Tom Sharpe fue un recalcitrante escritor con un humor muy negro y un afilado gusto por el absurdo. Hace tres décadas cayeron en mis manos sus dos primeras novela, ‘Reunión tumultuosa’ y ‘Exhibición impúdica’, que al principio me parecieron inverosímiles, hasta que vi el noticiero y caí en cuenta que dibujaban cabalmente el mundo en que vivimos, ese que parece gobernado por la estupidez humana.

Ayer se realizó el tercer y último debate entre candidatos a gobernar este país los próximos seis años y verlo fue como sumergirme en una novela de Sharpe, con fórmulas repetidas, lodo y más ambición de poder que verdadero afán de servicio público.

Esperar que una sola persona resuelva los males nacionales es tan iluso como inútil, pues está en cada uno de nosotros la transformación del país que –se supone– anhelamos la mayoría de sus habitantes.

La que parece ser una alternativa es la sociedad civil organizada, la cual ha cobrado fuerza en años recientes. Entre estas organizaciones está Ethos, un laboratorio de políticas públicas que resalta la importancia de la responsabilidad hacendaria y la calidad del gasto público, por lo que el reto del Ejecutivo y el Legislativo que elegiremos el próximo 1 de julio será “reducir la ineficiencia en el gasto y garantizar que los recursos fiscales lleguen de manera suficiente y oportuna a los programas y servicios públicos con mayor posibilidad de cerrar las brechas de desigualdad, atender los rezagos sociales, así como potenciar la productividad y el crecimiento económico”.
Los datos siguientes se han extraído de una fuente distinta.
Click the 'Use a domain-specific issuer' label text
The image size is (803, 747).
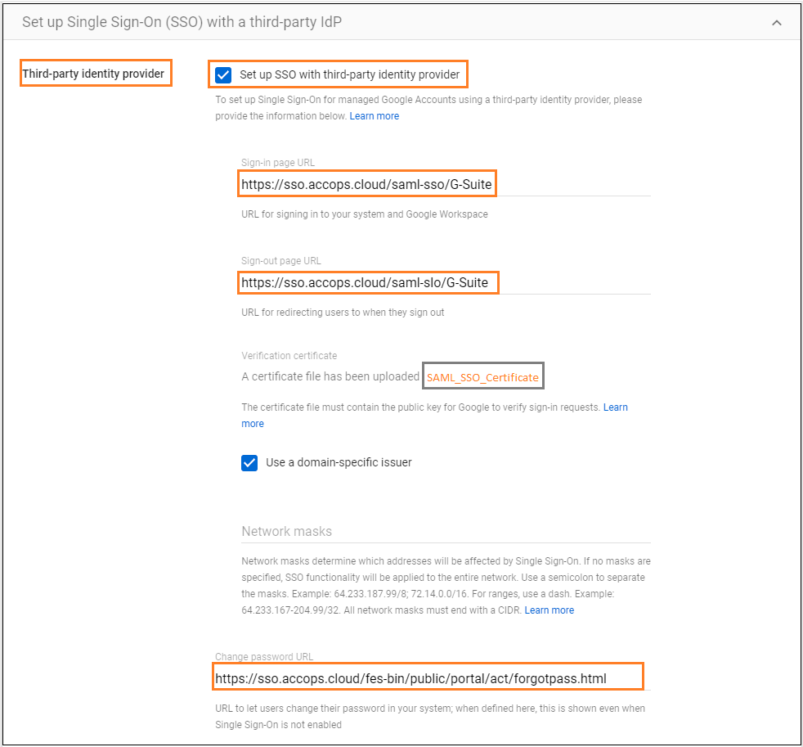pyautogui.click(x=339, y=462)
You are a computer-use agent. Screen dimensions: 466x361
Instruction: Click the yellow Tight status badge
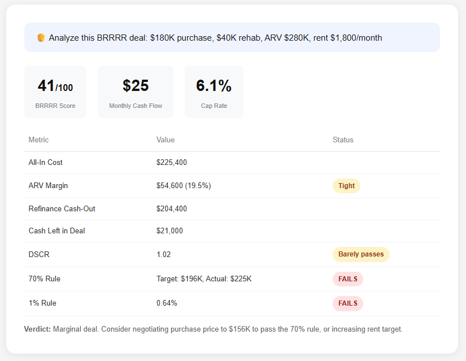coord(346,185)
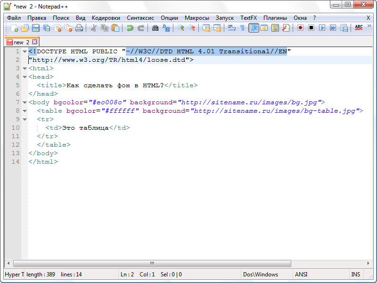The width and height of the screenshot is (377, 283).
Task: Open the Кодировки menu
Action: tap(106, 17)
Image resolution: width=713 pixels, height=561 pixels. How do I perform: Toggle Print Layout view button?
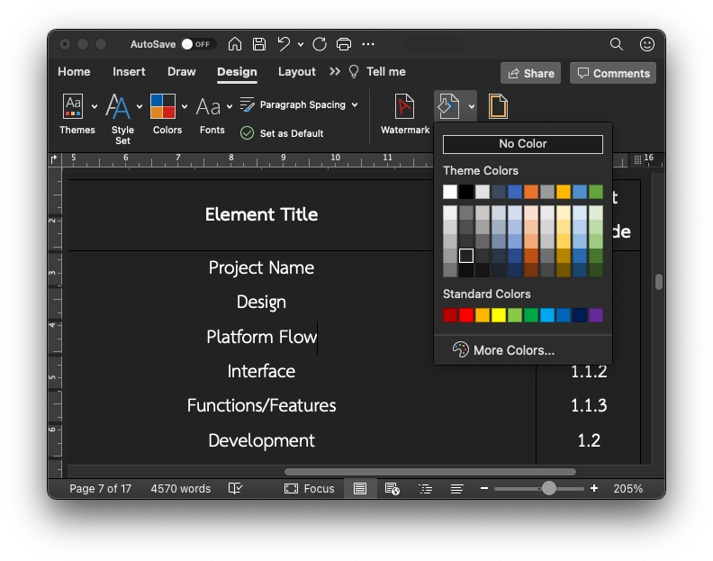tap(360, 489)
Contrario al lugar común, México no es un país pobre, es un país corrupto, y Ethos nos recuerda que el pago de intereses de la deuda del sector público será casi 90 por ciento mayor este año, con respecto al cierre del sexenio previo. El Ejecutivo pide, el Legislativo autoriza y nosotros pagamos por generaciones. De ahí la importancia de exigir, sin importar el apellido ni el color, un ejercicio eficiente y transparente del erario.

Muy lentamente –y con mucha presión social– se ha logrado la aprobación de iniciativas ciudadanas como la 3 de 3 y la llamada ley chayote. Falta mucho, sí, pero es apostar a eso o quedarnos en nuestro México ‘sharperiano’.